But I don't think they are trying to draw definitive conclusions from this - they are reporting what they found. And a 3x factor seems like something that deserves attention. I don't think that is "bad science".
Many important advances came from some one simply noticing something (penicillin, vulcanization of rubber, etc). We don't call that "bad science", we call it observation. Then the observation gets followed up with more studies and experiments. Plenty of room for bad science in all that, but I would not call this observation bad science, unless they weighted it beyond what you can draw from all the limitations of the data set. I don't see where they are doing that.
-ERD50
From the study
The researchers admitted to study limitations, including the observational nature of the data, the absence of ethnic minorities, and the use of a self-reported questionnaire to obtain dietary intake data, which may be subject to poor memory.”

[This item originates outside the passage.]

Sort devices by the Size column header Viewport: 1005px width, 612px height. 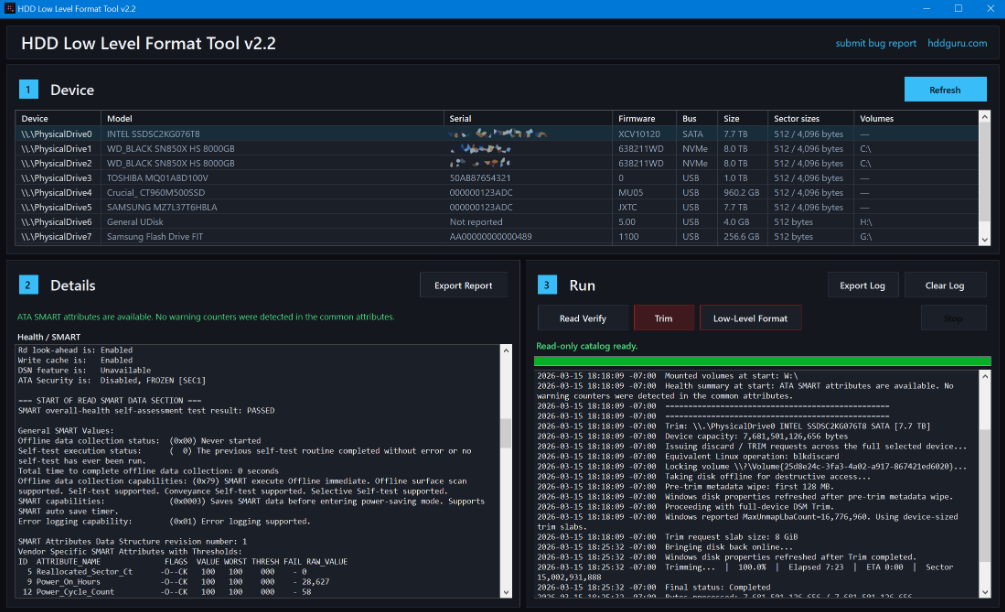(733, 118)
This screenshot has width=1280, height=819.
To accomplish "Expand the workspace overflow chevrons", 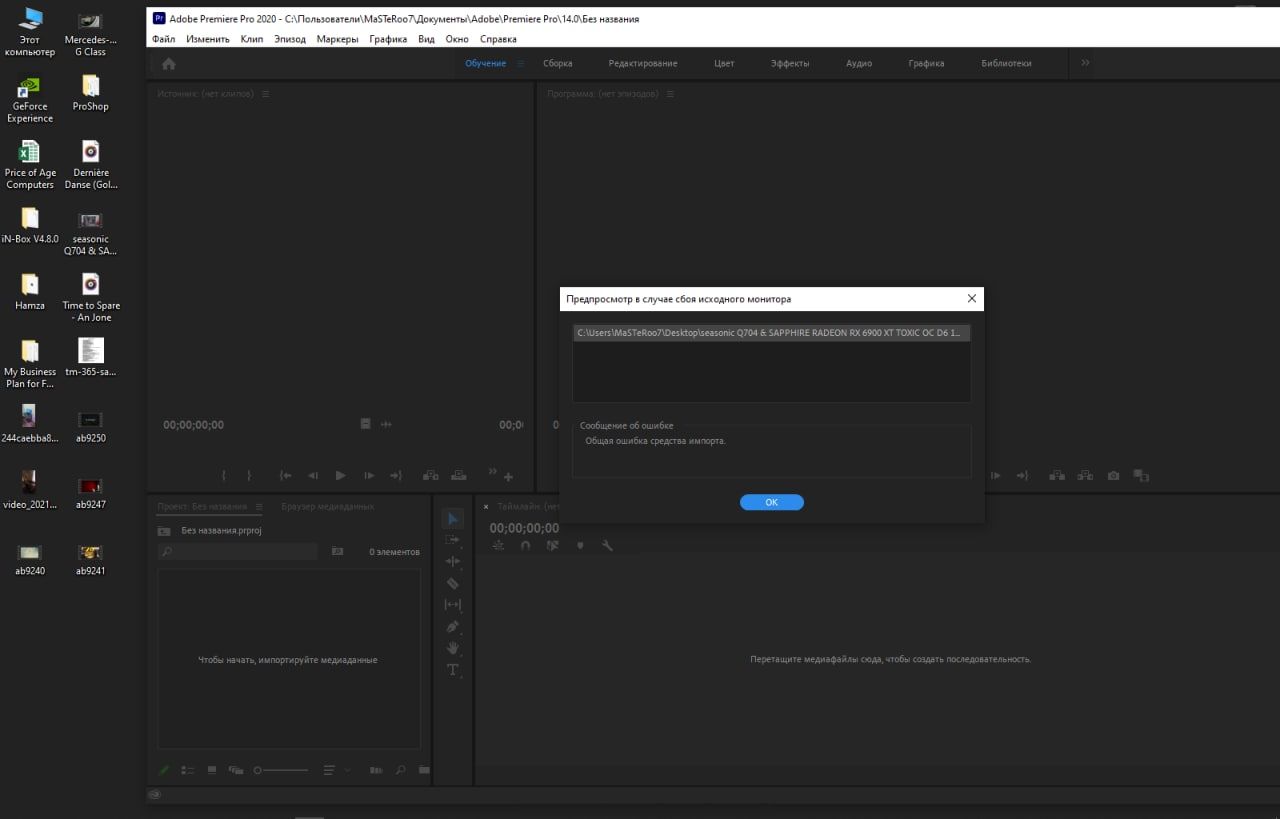I will 1085,63.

It is a GARBAGE study, in my unscientific mind, designed to get I feel additional grant money for the author Sudha Seshadri, who appears to do little other than compile 10 year old stats and ask follow up questions 10 years later as the basis for a “10 year study” and choose outliers as “conclusions"
Now you may not know Sudha Seshadri but the professor was recently was the author of another “study” that claimed that being highly educated you have 1/6th the chance of getting alzheimers as compared to people without a high school degree when more than nine hours of sleep a night occur. And postulated that having a higher education might create a “reserve” of neurons that protects against dementia. All as a result of “studying” 234 cases of dementia. Again a “study” of 2400 in one small town in Massachusetts where they relied on self reporting to target how many developed dementia —234 developed dementia of which only a small portion could possibly have been “highly educated and sleeping more than 9 hours in a night” to reach that conclusion.
So this doctor takes a minimal amount of cases and finds the outliers and declares a study that has a great media hook and proclaims a need for additional funding and nationwide attention on the study as if it is a “fact” when there is not even a scientific basis for this. In both cases Sudha admits that actually the study is proof of nothing only the need for additonal studies and that water is better than diet soda so better safe than sorry. I think no studies are needed for that rather obvious conclusion
Or perhaps her “study” in 2010 of 773 people that showed people with pot bellies are more likely to develop dementia. Of this group 69 developed dementia
Our data suggests a stronger connection between central obesity . . . and risk of dementia and Alzheimer's disease,' said Sudha Seshadri, from Boston University School of Medicine, leader of the study published in the journal Annals of Neurology.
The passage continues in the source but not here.